Collected data:
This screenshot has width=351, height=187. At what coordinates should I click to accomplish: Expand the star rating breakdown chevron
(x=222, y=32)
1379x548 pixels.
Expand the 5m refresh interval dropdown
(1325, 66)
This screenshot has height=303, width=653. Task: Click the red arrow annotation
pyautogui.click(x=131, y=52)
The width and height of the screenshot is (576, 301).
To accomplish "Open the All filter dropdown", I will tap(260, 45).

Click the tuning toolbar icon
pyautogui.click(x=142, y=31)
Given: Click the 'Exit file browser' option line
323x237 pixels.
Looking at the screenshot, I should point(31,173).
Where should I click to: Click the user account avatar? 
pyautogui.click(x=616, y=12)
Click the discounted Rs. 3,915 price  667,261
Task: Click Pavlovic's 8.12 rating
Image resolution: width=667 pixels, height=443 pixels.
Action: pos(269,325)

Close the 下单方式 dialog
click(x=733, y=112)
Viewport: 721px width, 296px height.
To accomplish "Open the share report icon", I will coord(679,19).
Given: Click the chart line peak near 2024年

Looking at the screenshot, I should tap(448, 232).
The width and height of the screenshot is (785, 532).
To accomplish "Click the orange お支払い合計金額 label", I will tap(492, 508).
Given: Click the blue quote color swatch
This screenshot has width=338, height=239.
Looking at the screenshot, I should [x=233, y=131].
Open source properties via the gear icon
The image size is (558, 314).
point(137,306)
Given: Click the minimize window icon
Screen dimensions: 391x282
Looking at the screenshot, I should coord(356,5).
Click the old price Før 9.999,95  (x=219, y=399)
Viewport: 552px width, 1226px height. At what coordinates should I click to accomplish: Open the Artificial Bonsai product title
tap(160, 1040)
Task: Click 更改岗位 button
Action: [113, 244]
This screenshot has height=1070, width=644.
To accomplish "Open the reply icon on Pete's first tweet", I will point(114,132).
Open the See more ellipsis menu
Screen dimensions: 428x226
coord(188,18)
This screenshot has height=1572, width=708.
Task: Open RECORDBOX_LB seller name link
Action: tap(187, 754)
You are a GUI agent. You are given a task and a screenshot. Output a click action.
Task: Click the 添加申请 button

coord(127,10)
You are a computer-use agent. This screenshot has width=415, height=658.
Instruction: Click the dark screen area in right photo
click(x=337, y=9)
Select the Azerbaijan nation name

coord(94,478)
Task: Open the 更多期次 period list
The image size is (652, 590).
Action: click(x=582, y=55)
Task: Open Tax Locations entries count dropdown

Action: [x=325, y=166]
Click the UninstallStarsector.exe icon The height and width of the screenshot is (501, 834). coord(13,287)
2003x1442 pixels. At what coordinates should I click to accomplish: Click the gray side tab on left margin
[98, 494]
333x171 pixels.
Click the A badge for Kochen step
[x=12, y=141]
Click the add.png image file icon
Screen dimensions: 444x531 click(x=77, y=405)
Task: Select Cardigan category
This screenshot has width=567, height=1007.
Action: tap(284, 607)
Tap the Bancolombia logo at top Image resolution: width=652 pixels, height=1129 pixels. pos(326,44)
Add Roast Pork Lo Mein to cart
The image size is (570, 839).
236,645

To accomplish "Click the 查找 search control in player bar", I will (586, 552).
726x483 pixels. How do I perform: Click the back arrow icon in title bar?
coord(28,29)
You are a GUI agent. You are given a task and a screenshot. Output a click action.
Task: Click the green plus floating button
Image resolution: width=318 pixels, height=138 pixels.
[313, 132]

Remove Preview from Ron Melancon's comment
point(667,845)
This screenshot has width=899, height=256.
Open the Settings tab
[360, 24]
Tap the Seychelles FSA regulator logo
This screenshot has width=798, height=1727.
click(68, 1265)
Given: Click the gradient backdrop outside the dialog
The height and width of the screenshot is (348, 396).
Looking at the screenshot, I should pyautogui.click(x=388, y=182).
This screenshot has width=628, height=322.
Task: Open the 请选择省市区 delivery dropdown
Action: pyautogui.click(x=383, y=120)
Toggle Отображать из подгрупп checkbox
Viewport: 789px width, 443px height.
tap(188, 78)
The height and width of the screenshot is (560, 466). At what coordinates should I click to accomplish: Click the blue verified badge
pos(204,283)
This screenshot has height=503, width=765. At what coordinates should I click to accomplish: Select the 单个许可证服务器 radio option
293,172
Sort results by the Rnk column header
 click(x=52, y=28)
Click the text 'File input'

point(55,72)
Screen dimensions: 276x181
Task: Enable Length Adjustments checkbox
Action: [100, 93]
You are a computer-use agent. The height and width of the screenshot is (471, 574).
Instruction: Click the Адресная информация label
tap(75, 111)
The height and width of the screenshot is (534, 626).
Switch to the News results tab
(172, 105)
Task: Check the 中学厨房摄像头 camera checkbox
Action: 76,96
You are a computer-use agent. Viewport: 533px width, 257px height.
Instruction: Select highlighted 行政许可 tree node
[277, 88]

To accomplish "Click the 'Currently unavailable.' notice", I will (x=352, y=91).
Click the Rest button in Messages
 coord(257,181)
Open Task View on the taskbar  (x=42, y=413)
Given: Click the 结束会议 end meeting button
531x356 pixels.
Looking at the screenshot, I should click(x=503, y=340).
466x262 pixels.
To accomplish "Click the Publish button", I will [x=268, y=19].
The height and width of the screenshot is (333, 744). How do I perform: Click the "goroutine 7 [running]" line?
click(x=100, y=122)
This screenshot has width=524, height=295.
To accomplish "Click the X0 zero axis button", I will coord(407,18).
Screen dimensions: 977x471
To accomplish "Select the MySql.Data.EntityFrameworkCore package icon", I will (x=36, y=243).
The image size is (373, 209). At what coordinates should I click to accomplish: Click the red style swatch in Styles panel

WHAT THE TASK ASKS:
Check each line of the records above, and copy those that hold the word "computer".

SOLUTION:
You are a computer-use agent. This screenshot has width=415, height=658.
You are a computer-use agent. The height and width of the screenshot is (471, 574).
You are a computer-use agent. Viewport: 533px width, 257px height.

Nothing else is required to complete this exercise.